Total construction starts rose 6% in February to a seasonally adjusted annual rate of $912.8 billion, according to data recently released by Dodge Construction Network.

Looking at the largest increase first, residential starts rose to a seasonally adjusted annual rate of $320 billion. Single family and multifamily starts rose 4% and 22% respectively.

Nonresidential buildings starts reportedly grew to a seasonally adjusted annual rate of $368 billion, driven by a 218% gain in manufacturing starts due to the start of a large EV battery plant in Ohio. 

However, commercial starts decreased 2% in February as office and parking structure starts fell, offsetting increases in retail, hotels and warehouse activity. Institutional starts also fell during the month, following a decline in education and healthcare projects.

On the flip side, nonbuilding construction starts fell in February to a seasonally adjusted annual rate of $225 billion. Dodge attributes this to a 30% decline in environmental public works starts and a 5% loss in highway and bridge starts, while utility/gas plant starts rose 68% and miscellaneous public works starts were up 6%.

Regionally, total construction starts in February rose in the Northeast, Midwest and South Central regions, but fell in the South Atlantic and West.

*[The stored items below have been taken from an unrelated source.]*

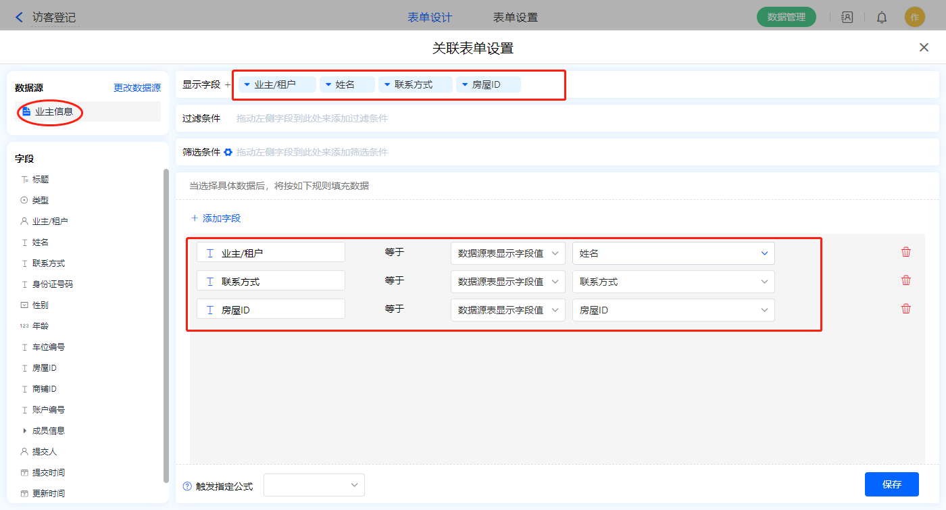
Task: Click the back arrow beside 访客登记
Action: [x=19, y=18]
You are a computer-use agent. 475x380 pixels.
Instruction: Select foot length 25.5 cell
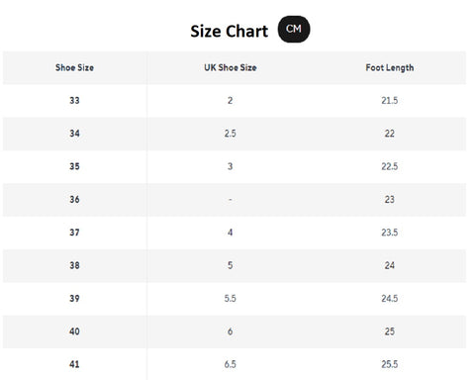coord(390,364)
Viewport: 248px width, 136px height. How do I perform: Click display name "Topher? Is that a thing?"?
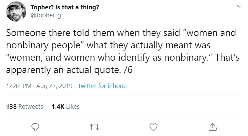click(64, 8)
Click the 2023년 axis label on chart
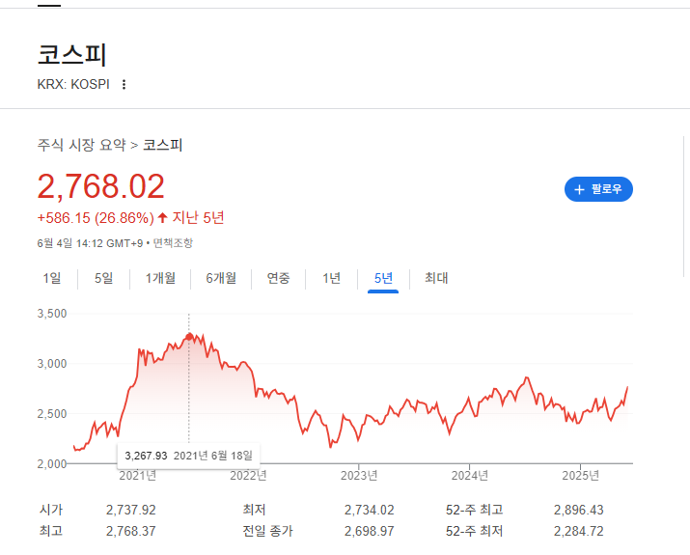This screenshot has width=690, height=555. click(x=359, y=475)
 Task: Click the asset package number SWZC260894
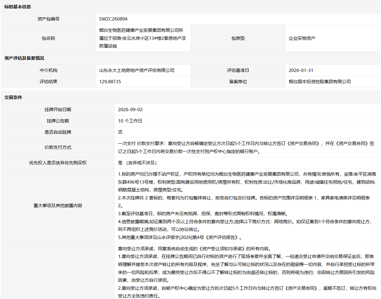coord(113,19)
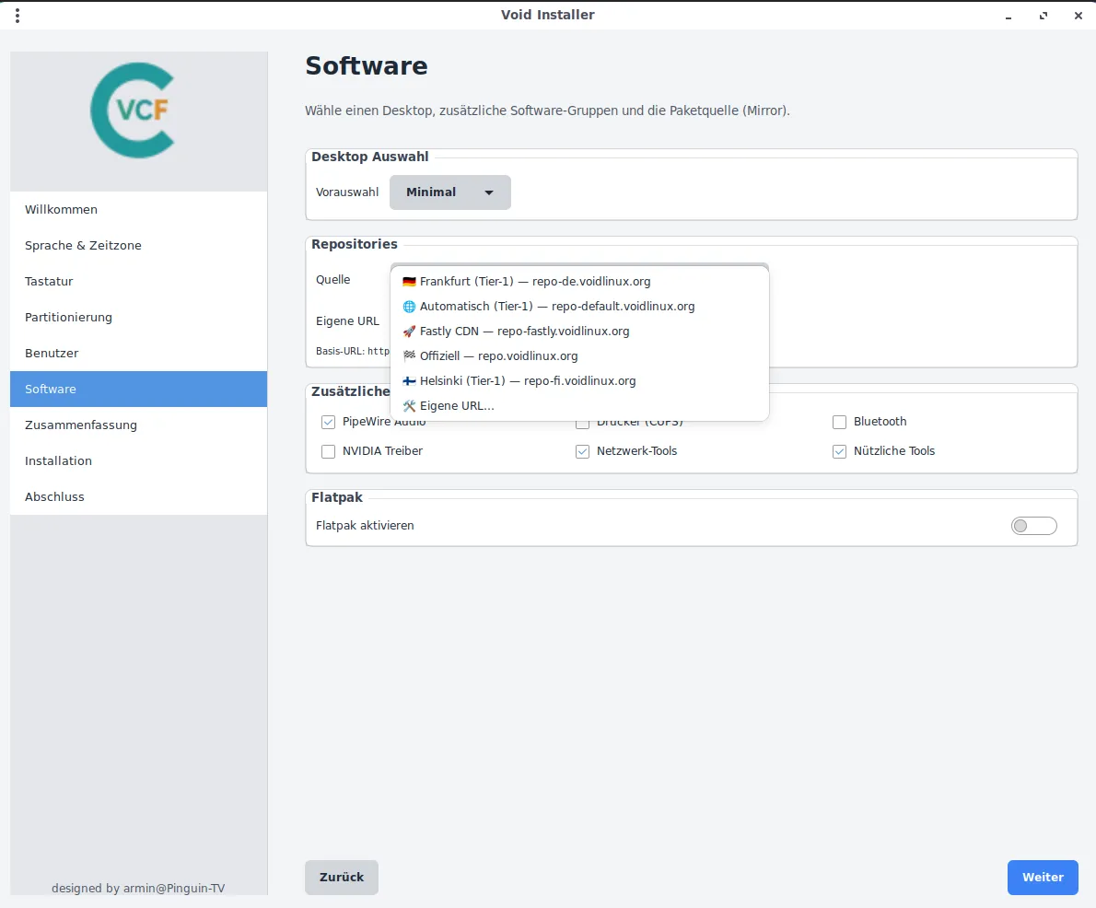Click the checkered flag icon for Offiziell

[409, 356]
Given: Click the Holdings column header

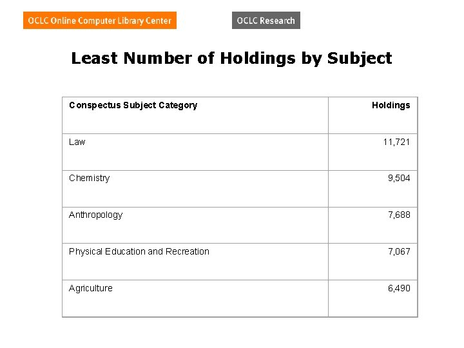Looking at the screenshot, I should click(391, 105).
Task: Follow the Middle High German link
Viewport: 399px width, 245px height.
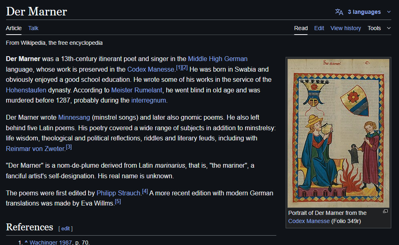Action: 217,59
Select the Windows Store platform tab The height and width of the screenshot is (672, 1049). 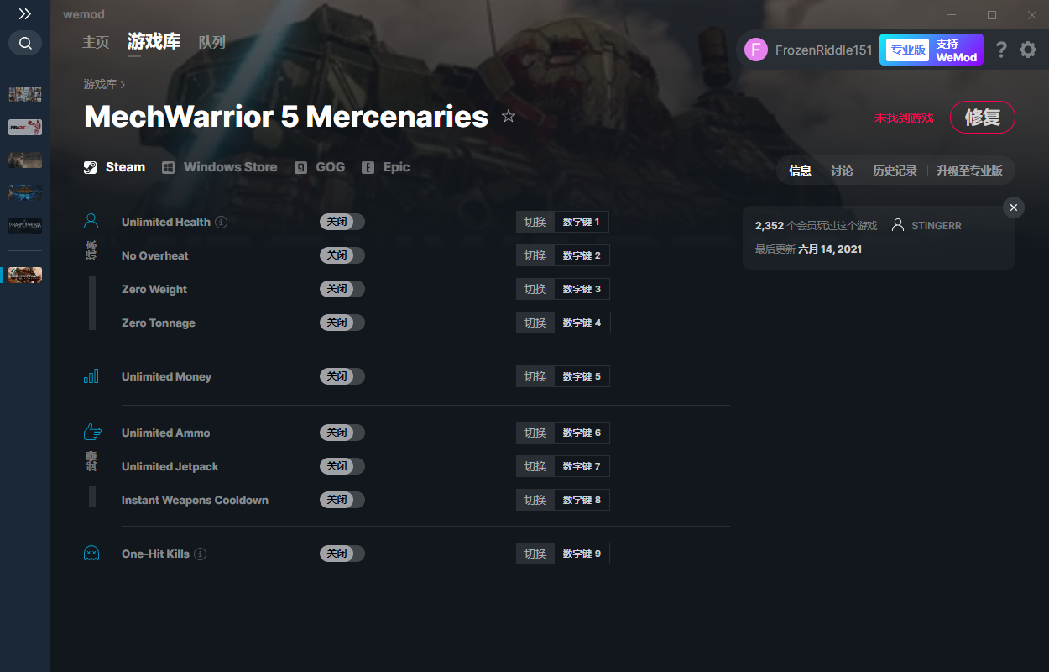click(x=220, y=167)
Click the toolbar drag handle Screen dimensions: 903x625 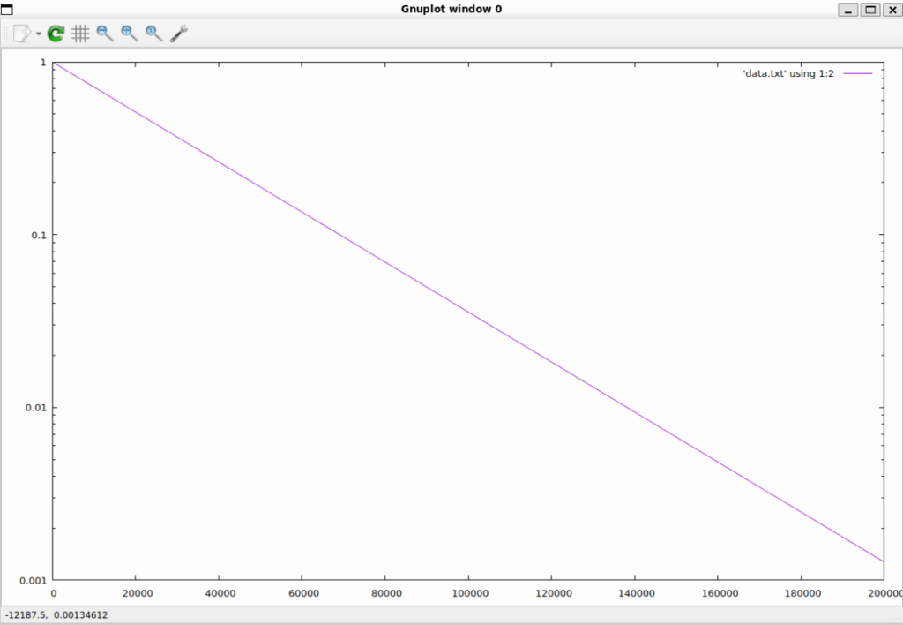5,34
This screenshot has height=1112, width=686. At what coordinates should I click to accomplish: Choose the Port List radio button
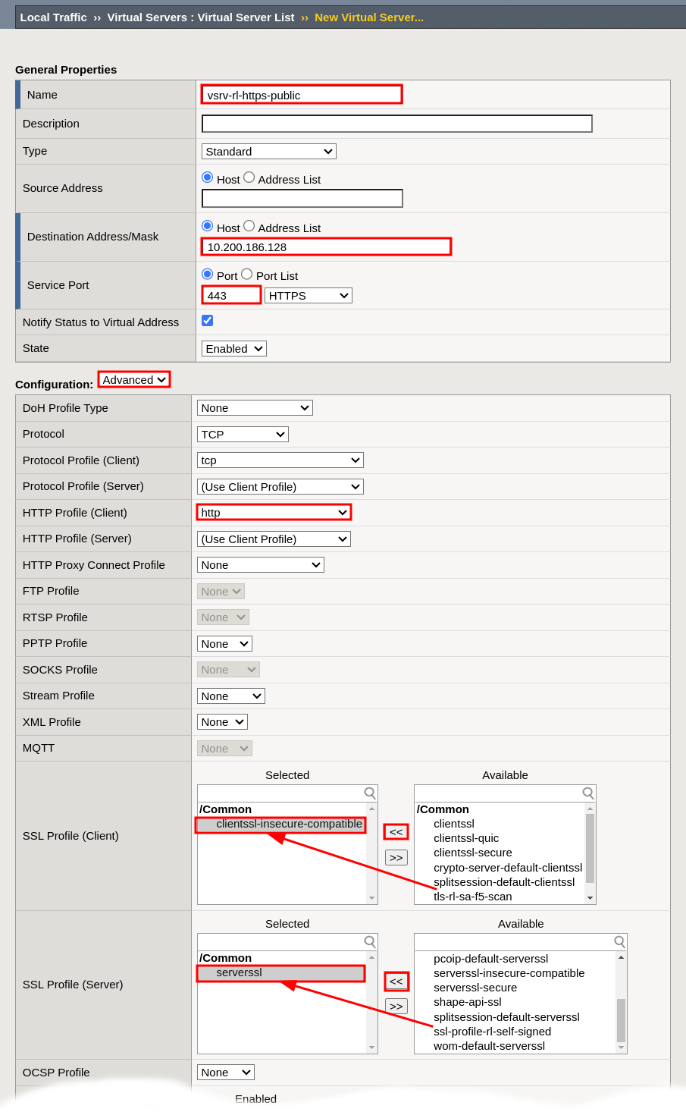(x=246, y=274)
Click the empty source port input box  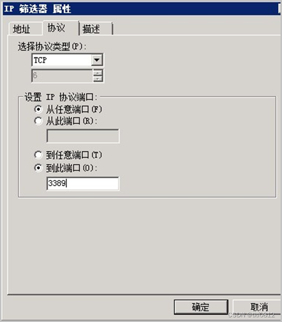pyautogui.click(x=83, y=136)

Previous Report, Economic Outlook

Last month, Dodge reported that total construction starts fell 27% in January to a seasonally adjusted annual rate of $865.6 billion. Comparatively, total construction was 14% lower last month than the prior year.

The updated information was in contrast to the year-end report issued by Dodge at the end of 2022, anticipating that the construction industry could remain positive this year despite economic uncertainty. However, the company notes that the outlook should remain optimistic, partially due to new large project kickoffs that ended the year.

In breaking down the report by sector, data revealed that nonresidential building starts fell 38%, residential starts lost 20% and nonbuilding starts declined by 16%. Looking at the year-over-year numbers, nonresidential building starts were down 2%, nonbuilding starts rose 10% and residential starts lost 34%.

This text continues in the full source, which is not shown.